Let's say I have a class with union members in it:

class ClassX {
public:
  union {
    StructA * A;
    StructB * B;
    };
  }

If I have pointers x1 and x2 to different ClassX objects, does this:

x1->A = x2->A;

Have the same effect as this:

x1->B = x2->B;

? Thanks.

For most practical purposes, on most implementations, those two statements would have the same effect, however it's not guaranteed. If the member that you read from a union isn't the last member that was writted to the union the behaviour of the program is undefined.

Because both members of the union are pointers to structs it is very likely that they occupy the same size and have analogous representations so assigning either union member is likely to correctly assign the other union member if that's what was actually stored in the source union.

What kind of answer do you expect?

A formal and pedantic one? If so, then there's simply no answer to that question. C++ language does give you any formal opportunity to compare the effects of these two assignments. If you assigned ClassX::A, you can only read ClassX::A and not ClassX::B. If you assigned ClassX::B, you can only read ClassX::B and not ClassX::A. In other words, there's no meaningful reason to even care whether the effects are the same or not. The language simply does not allow you to care about it. If your code somehow relies on it, then its behavior is undefined, as far as formal C++ is concerned.

As for the real-life practical answer to that question... yes, the effects should be the same in any reasonable implementation of the language.

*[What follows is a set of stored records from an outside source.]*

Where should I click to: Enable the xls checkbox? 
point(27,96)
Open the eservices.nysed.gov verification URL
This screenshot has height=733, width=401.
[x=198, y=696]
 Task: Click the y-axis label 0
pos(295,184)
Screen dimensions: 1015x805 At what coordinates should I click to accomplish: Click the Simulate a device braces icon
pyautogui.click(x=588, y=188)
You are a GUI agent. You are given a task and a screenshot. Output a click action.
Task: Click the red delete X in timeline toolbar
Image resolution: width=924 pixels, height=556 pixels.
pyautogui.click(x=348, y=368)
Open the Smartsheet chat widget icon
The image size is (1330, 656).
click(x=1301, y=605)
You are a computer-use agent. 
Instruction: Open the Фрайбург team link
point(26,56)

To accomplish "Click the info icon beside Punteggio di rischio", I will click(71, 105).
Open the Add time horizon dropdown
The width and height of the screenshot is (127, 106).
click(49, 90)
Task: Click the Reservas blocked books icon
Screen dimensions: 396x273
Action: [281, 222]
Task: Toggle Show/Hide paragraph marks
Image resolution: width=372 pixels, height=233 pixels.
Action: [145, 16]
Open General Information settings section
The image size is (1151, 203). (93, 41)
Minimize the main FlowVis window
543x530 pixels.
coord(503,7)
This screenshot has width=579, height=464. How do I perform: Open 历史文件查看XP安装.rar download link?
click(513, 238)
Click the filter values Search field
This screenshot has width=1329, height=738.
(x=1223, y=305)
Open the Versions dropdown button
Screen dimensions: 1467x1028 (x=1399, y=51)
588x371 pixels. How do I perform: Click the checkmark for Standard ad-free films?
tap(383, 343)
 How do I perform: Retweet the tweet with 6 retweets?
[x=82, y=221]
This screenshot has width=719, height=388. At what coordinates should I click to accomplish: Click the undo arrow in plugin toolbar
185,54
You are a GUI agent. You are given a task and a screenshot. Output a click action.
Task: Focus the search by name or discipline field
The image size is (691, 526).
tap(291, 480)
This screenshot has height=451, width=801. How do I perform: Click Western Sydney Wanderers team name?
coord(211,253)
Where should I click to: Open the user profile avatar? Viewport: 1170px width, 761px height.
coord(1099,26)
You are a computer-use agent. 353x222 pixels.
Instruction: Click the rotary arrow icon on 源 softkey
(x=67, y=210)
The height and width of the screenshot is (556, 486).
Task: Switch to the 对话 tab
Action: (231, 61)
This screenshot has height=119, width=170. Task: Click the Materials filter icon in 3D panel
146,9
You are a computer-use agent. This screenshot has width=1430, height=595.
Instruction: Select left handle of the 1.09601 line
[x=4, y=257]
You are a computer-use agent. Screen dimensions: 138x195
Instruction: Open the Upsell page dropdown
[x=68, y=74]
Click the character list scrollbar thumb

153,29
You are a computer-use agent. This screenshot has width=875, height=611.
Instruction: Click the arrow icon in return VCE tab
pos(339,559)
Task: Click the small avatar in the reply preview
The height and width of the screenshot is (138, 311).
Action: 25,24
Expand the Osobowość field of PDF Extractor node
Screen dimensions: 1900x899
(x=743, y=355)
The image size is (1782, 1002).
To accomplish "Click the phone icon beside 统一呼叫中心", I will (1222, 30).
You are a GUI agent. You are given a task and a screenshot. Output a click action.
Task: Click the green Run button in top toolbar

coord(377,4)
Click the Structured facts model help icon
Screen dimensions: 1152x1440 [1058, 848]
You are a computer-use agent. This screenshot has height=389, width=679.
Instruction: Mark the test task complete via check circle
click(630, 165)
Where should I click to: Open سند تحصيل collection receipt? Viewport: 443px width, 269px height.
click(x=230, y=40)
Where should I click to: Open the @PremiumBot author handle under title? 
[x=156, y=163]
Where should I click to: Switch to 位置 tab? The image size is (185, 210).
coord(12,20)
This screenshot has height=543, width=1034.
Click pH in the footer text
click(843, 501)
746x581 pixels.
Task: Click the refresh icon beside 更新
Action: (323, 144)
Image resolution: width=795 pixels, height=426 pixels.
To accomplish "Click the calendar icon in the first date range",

C++1x Standard Draft, Section 9.5.1

In a union, at most one of the data members can be active at any time, that is, the value of at most one of the data members can be stored in a union at any time. [Note: one special guarantee is made in order to simplify the use of unions: If a POD-union contains several POD-structs that share a common initial sequence (class.mem), and if an object of this POD-union type contains one of the POD-structs, it is permitted to inspect the common initial sequence of any of POD-struct members; see class.mem. ]

Do note the special guarantee.

These do not have the same effect unless StructA and StructB have the same size. The first line you posted copies all of the memory occupied by x2->A into x1->A, while the second does the same thing for B. A and B occupy an overlapping area of memory, but they may be different sizes, in which case the two statements are not equivalent.

The operations should be identical. But that might not be the case if you've overloaded the assignment operator for either of those two pointer types.